▶ [Directions for this task]:
Convert the rows below into a Markdown table with two columns, Number and Row text, one table line per row and no blank lines. Leave out the pictures.

▶ [Given data]:
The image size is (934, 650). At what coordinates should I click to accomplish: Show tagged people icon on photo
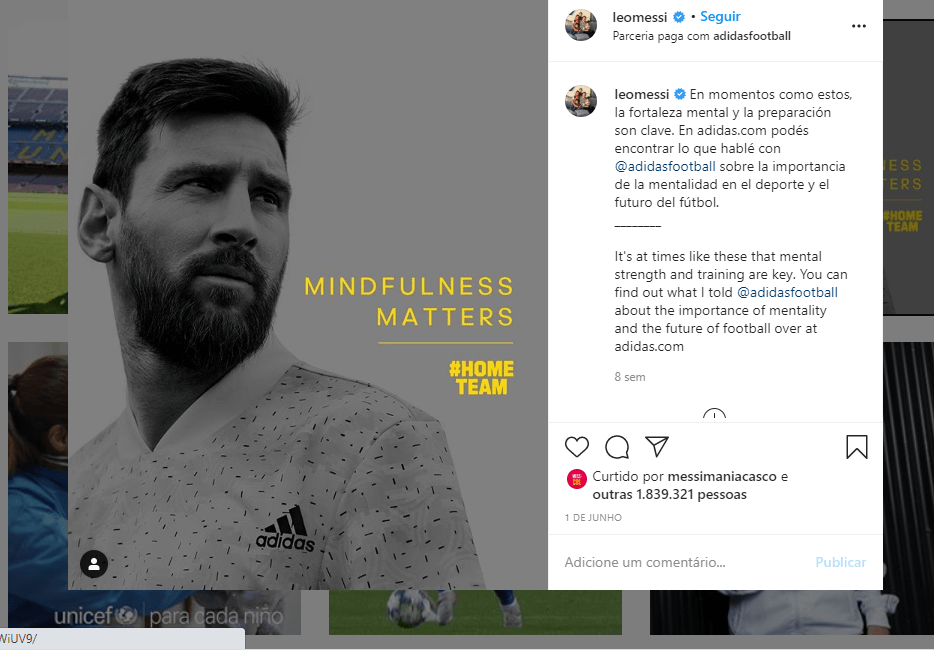click(x=94, y=564)
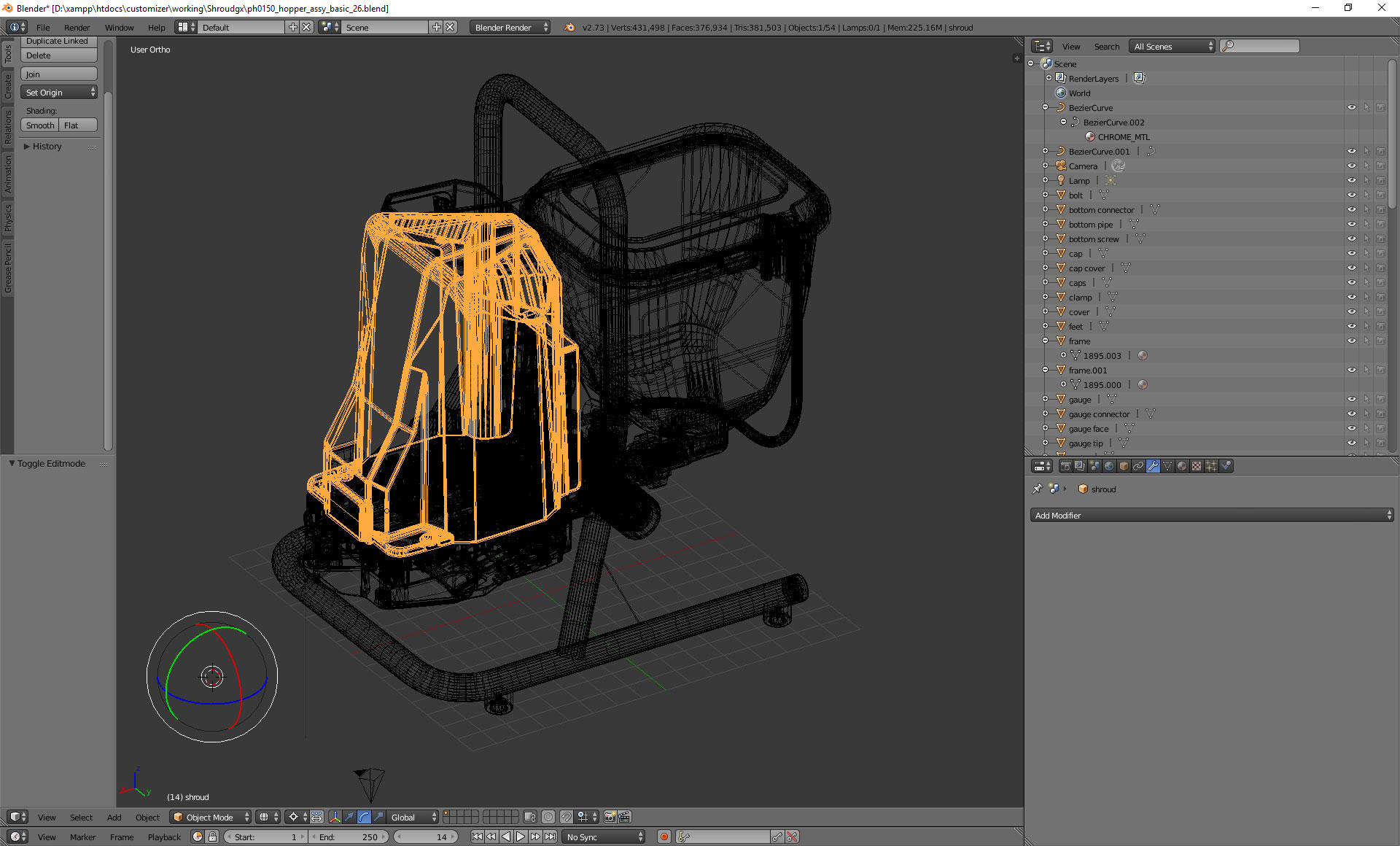Open the World properties globe tab

click(1109, 466)
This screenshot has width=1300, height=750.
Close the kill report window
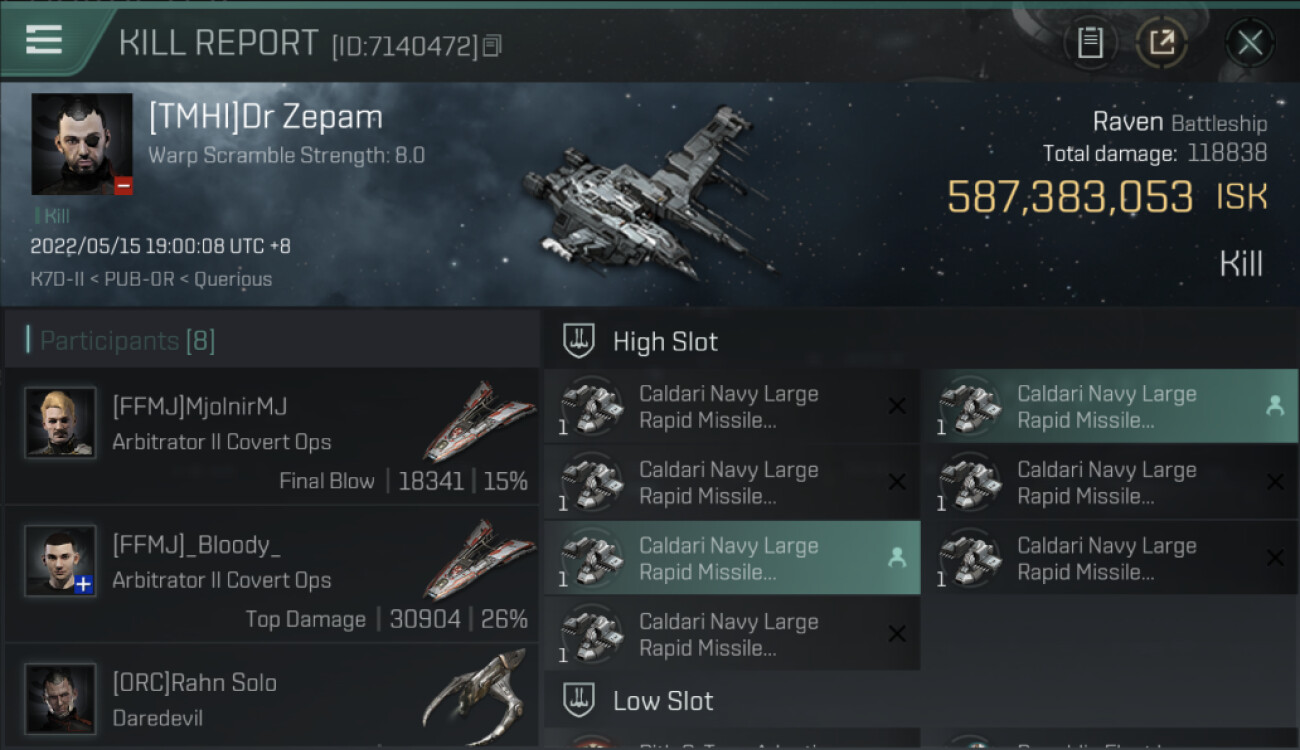coord(1249,42)
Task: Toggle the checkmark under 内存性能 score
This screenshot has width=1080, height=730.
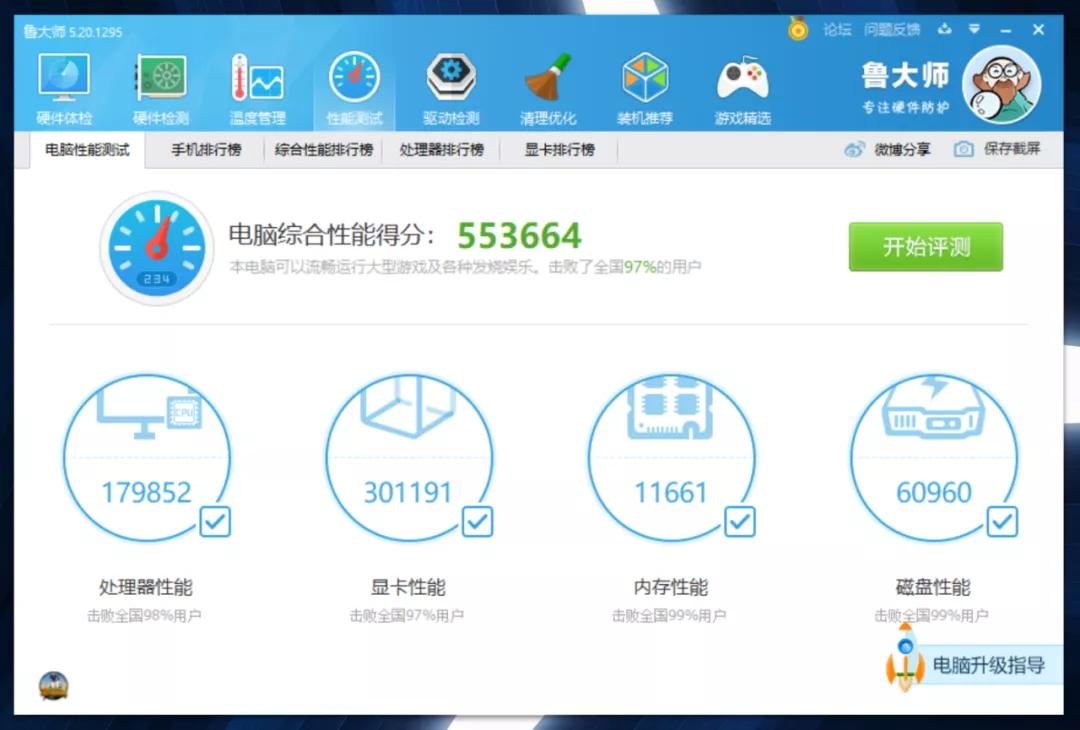Action: coord(740,522)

▶ [Task answer]:
| Number | Row text |
|---|---|
| 1 | The image size is (934, 650). At what coordinates should I click to accomplish: Show tagged people icon on photo |
| 2 | click(x=94, y=564) |
| 3 | Open the World properties globe tab |
| 4 | click(1109, 466) |
| 5 | This screenshot has width=1300, height=750. |
| 6 | Close the kill report window |
| 7 | coord(1249,42) |
| 8 | Task: Toggle the checkmark under 内存性能 score |
| 9 | This screenshot has width=1080, height=730. |
| 10 | Action: coord(740,522) |